**PROBLEMI**
• a. Secondo il brano sulle prove Invalsi, perché le scuole di serie B faticano a uscire dalla loro condizione? Rispondi in una-tre frasi.
• b. Prosegui il brano sulle prove Invalsi a partire dall'ultima frase riportata.

**BRANO DI PARTENZA**
Testare il sistema o costruire gerarchie?
Se le prove Invalsi avessero il
solo fine di “testare” il funzionamento
del sistema scolastico,
sarebbero state somministrate
“a campione” come oggi avviene
con i dati PISA (che confrontano
le performance dei sistemi scolastici di vari Paesi),
così avremmo un’idea “in generale” sulla qualità
dell’istruzione in periferia e in centro città, al Sud
o al Nord.
Al contrario il Ministero considera la somministrazione
delle prove Invalsi come obbligatoria per
ogni scuola.
Scuole di serie B, per sempre?
Anche in altri Paesi (ad esempio
Regno Unito e USA) si utilizzano
da tempo test nazionali sistematici,
finalizzati all’assegnazione
di un punteggio ad ogni scuola.
E ciò ha prodotto deformazioni di sistema pericolosissime.
I genitori sono portati ad iscrivere i figli
presso le scuole con più alto punteggio, che dunque
hanno un numero di aspiranti iscritti sovrabbondante.
Queste scuole possono così permettersi
di selezionare l’utenza in base ai precedenti risultati
scolastici degli aspiranti. Si crea così un circolo
vizioso in base al quale le scuole dichiarate di
serie A godono già in partenza di un vantaggio
che si replica ad ogni nuova tornata di test.
Per le scuole di serie B è difficile uscire dal proprio
stato perché sono “costrette” ad accogliere gli studenti
con più difficoltà “scartati” dalle scuole ad
alta valutazione. Una scuola pubblica non discriminante,
invece, dovrebbe dare spazio ad una
utenza variegata, per non creare scuole ghetto.
È vero, in parte oggi questo già avviene, ma la
valutazione di scuola darà rigore pseudoscientifico
a questa dinamica che lo Stato, invece, dovrebbe
attivamente contrastare.
I “premi” solo al 25% delle scuole
Nei Paesi dove regna la dittatura
dei test, le scuole che conseguono
alti punteggi godono di “premi”,
cioé risorse aggiuntive.
Che sia questo il fine della Gelmini
è dimostrato dal “progetto sperimentale per la
valutazione delle scuole” varato dal Ministero nel
novembre scorso e che ha coinvolto, tra le proteste
dei genitori, alcune città. Il progetto prevedeva
che “alle scuole che si collocano nella fascia più
alta della graduatoria (massimo 25% del totale)
verrà assegnato un premio di importo significativo
(fino ad un massimo di 70.000 euro a scuola in base al numero degli insegnanti) che avrà come
vincolo di destinazione la retribuzione del personale
effettivamente operante nella scuola nel periodo
di sperimentazione”.

**DATI REGISTRATI**
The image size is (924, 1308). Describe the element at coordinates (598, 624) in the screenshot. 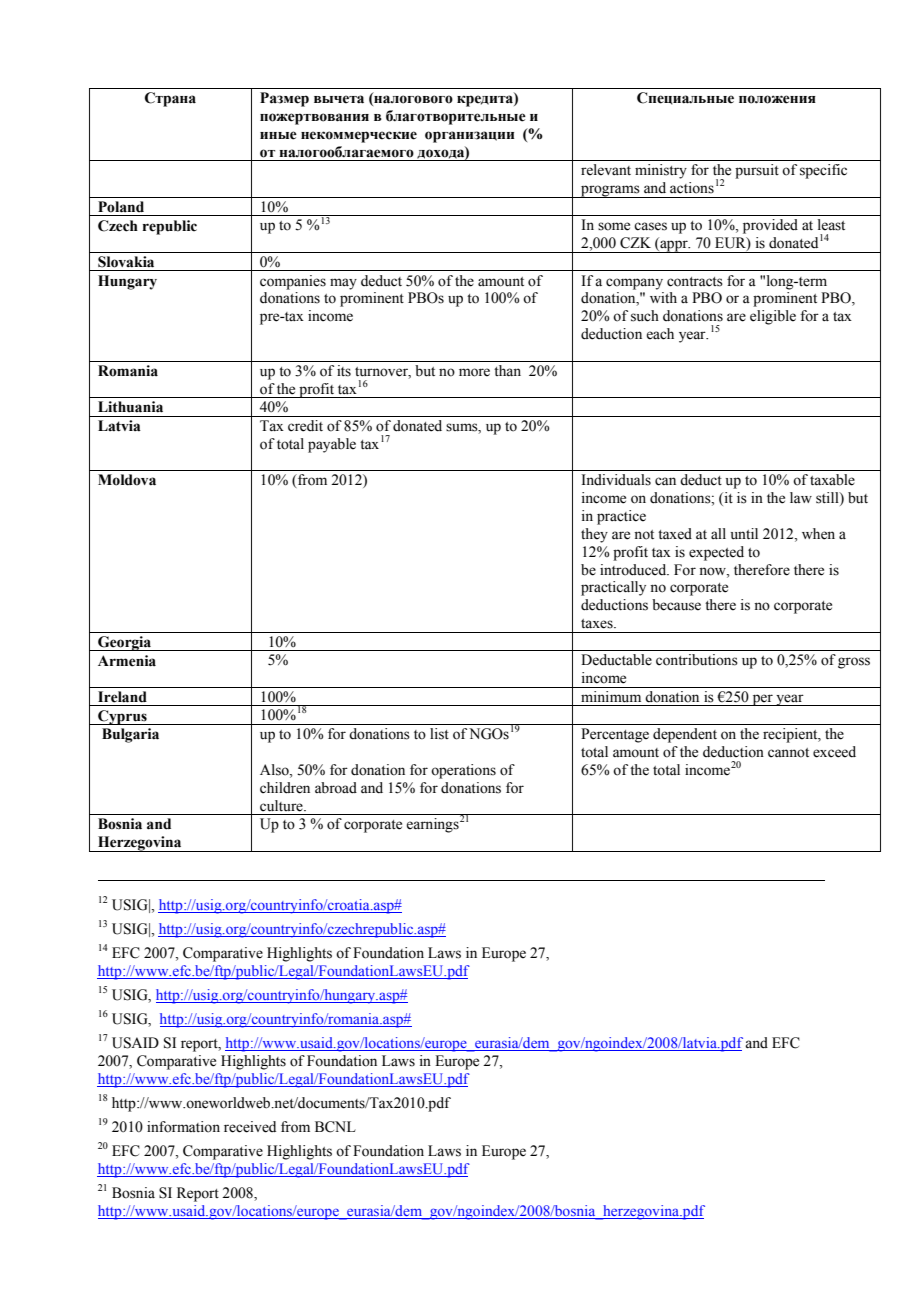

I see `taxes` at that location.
---
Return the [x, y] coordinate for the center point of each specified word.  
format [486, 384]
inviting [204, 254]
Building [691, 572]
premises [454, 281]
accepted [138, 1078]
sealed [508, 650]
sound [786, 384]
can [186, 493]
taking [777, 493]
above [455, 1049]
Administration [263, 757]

**ESERCIZI SVOLTI**
• a. Le scuole di serie B faticano a uscire dalla loro condizione perché sono "costrette" ad accogliere gli studenti con più difficoltà. Si tratta degli studenti "scartati" dalle scuole ad alta valutazione, che grazie all'eccesso di domande possono selezionare gli iscritti in base ai risultati scolastici precedenti.

• b.
I premi non incentivano nessun miglioramento
Questi premi non servono ad incentivare
alcun miglioramento,
dato che il fatto che una scuola
sia di “serie B” dipende dal tipo
di utenza che la frequenta più
che dalla qualità dell’insegnamento.
È noto da tutte le ricerche sociologiche effettuate
sull’argomento, che il successo scolastico
è direttamente legato alla classe sociale di origine,
al capitale culturale familiare, alla solidità del nucleo
familiare, al contesto ambientale. Detto in poche
parole: una scuola di periferia non ha alcuna
possibilità di rivaleggiare, a parità di condizioni,
con una scuola del centro città. Una scuola pubblica
che vuol garantire pari condizioni di accesso
all’istruzione, deve dirigere gli investimenti
e gli “aiuti” non alle scuole “di successo”,
perché non ne hanno bisogno ma, al contrario,
a quelle con maggiori problematicità.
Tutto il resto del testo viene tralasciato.